**What you should do:** An exact copy is required of every line from the one with "Task: Click the APEX25 promo code badge" through the end of the data below, and the pictures must stay out of it.

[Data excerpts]
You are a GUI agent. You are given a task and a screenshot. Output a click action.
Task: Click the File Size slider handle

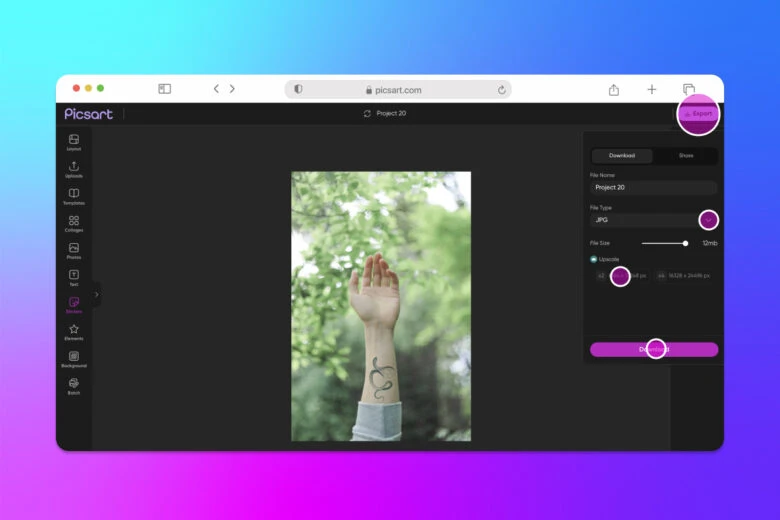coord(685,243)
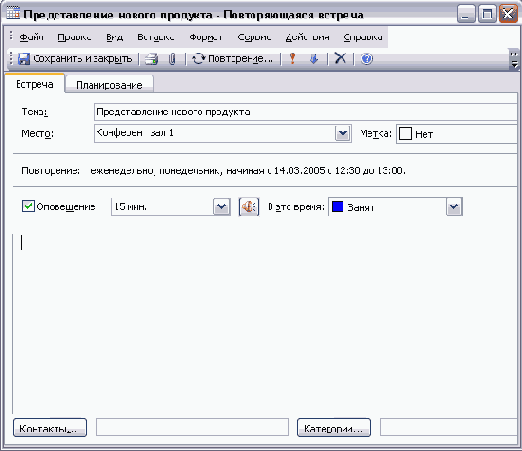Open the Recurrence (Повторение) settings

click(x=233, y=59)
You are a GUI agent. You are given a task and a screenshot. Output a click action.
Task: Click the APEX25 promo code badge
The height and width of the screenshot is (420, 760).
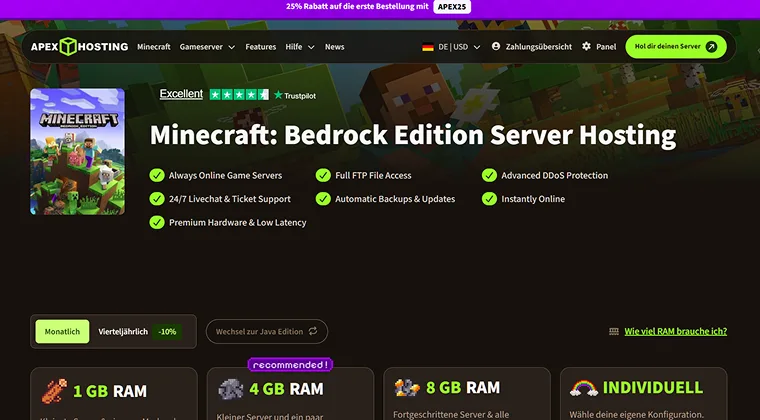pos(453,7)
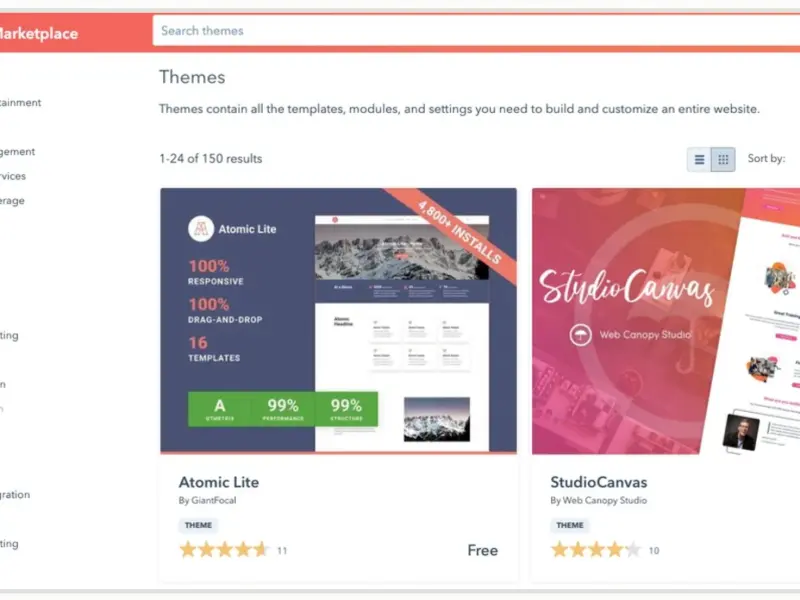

**Worked solution:**
Task: Click the APEX25 promo code badge
The height and width of the screenshot is (420, 760).
pos(453,7)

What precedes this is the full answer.